Extracted information
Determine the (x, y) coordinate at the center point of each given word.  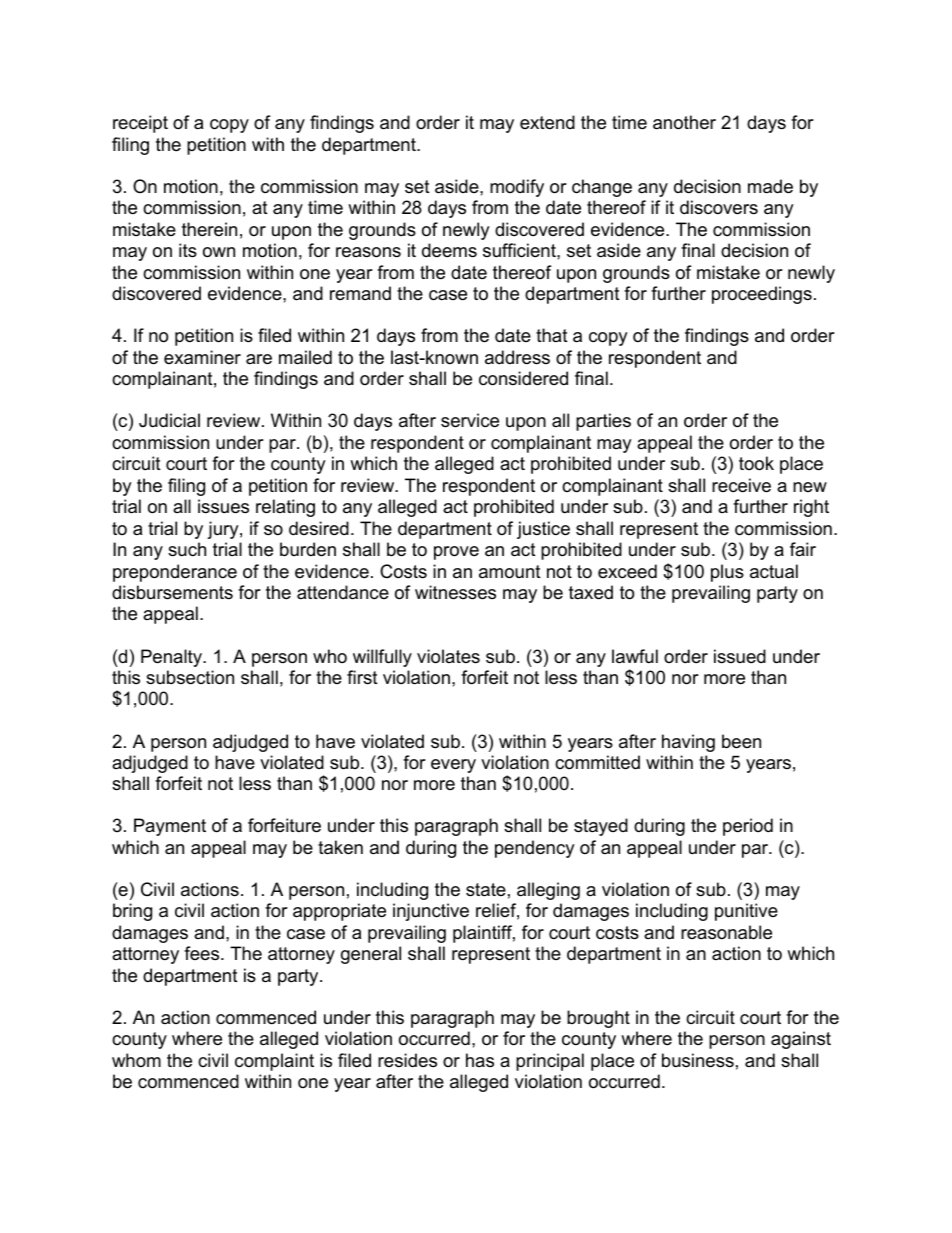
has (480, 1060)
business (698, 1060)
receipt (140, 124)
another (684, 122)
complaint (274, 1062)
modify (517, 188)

...

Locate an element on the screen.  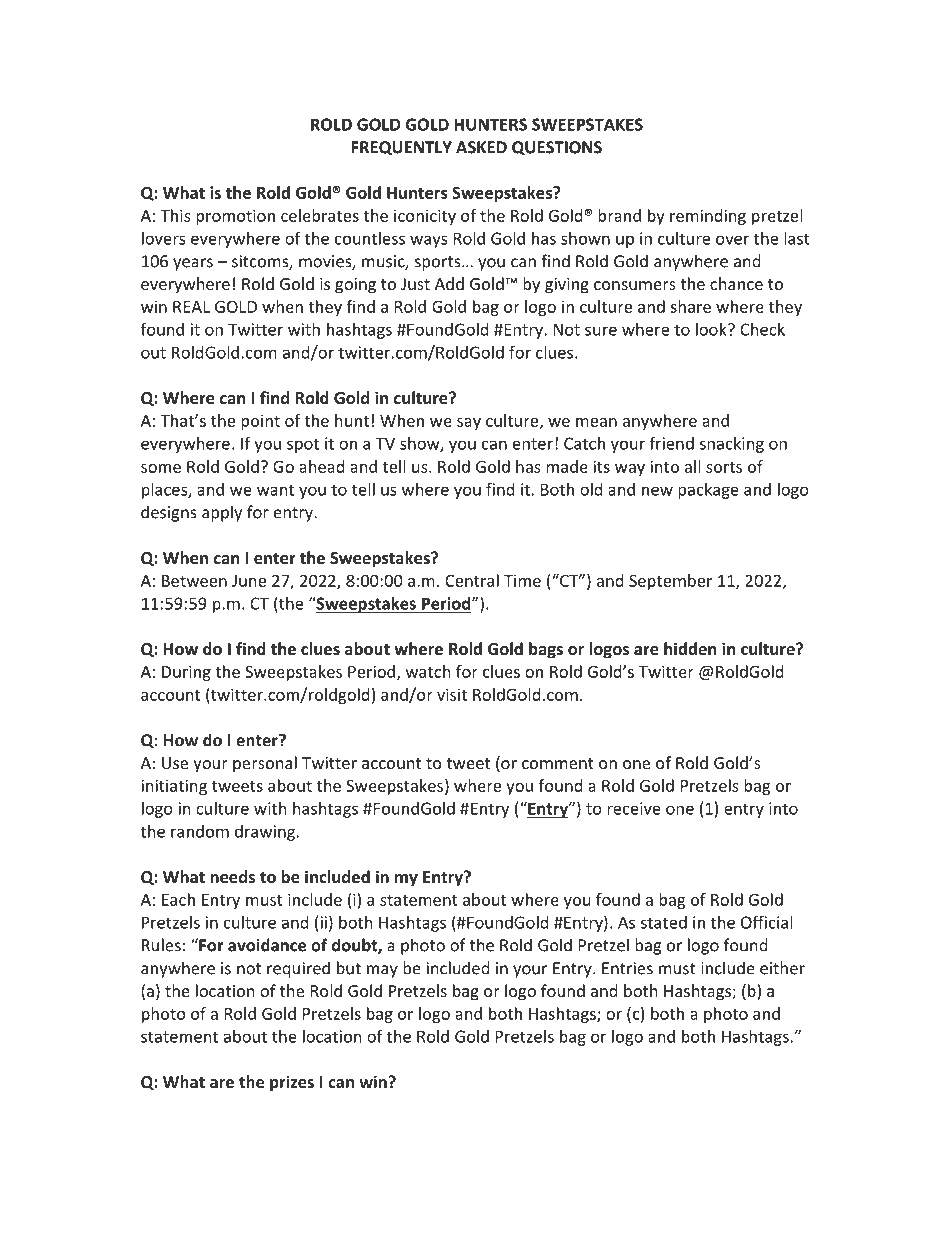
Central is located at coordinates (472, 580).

---

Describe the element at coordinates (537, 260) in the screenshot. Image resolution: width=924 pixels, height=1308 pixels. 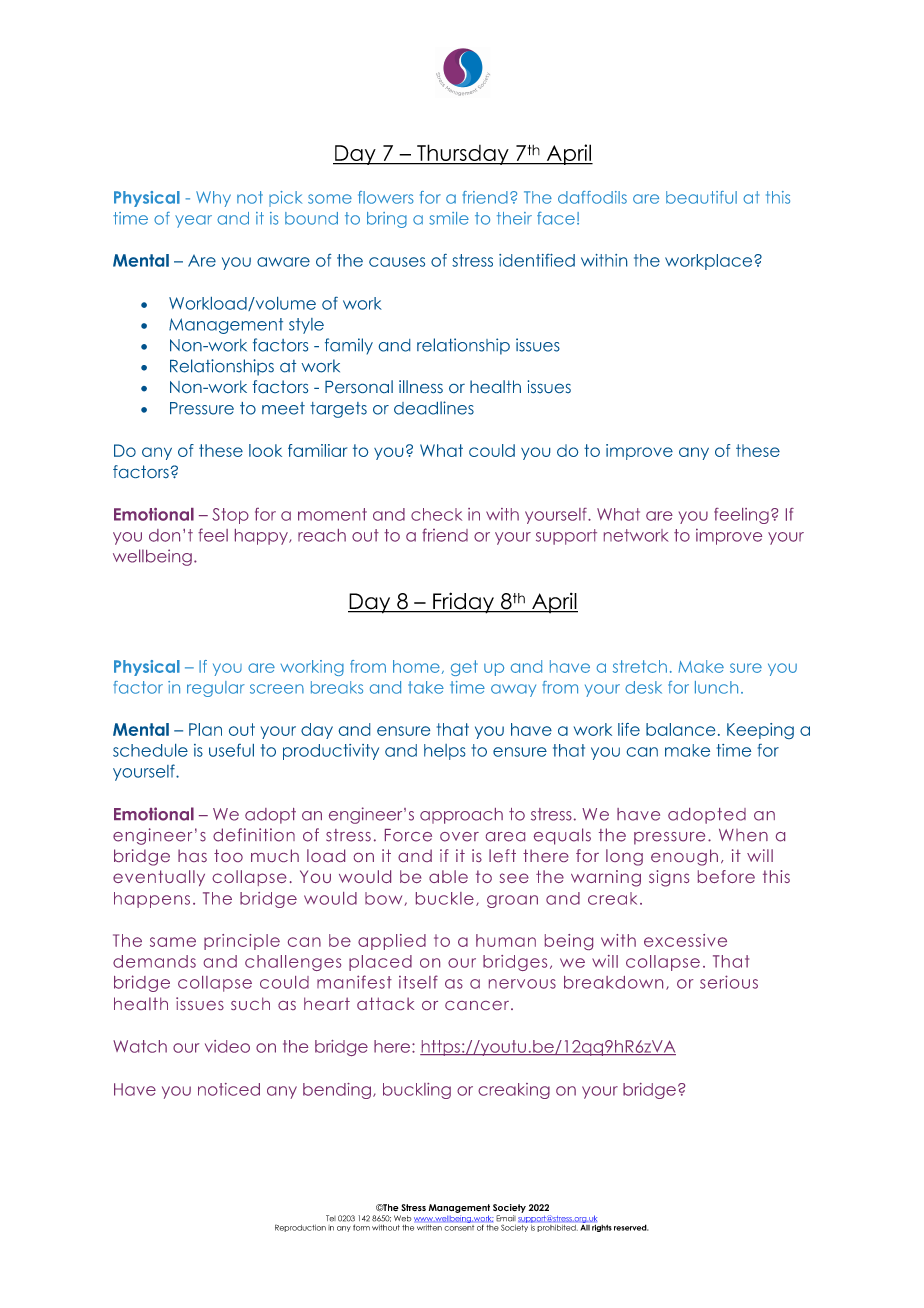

Work required
Copy out the material beginning with the line that contains "Determine the (x, y)" and continuing through the line that contains "modify (517, 188)", keeping every character unchanged. Leave the pictures out.

Correct result
Determine the (x, y) coordinate at the center point of each given word.  
has (480, 1060)
business (698, 1060)
receipt (140, 124)
another (684, 122)
complaint (274, 1062)
modify (517, 188)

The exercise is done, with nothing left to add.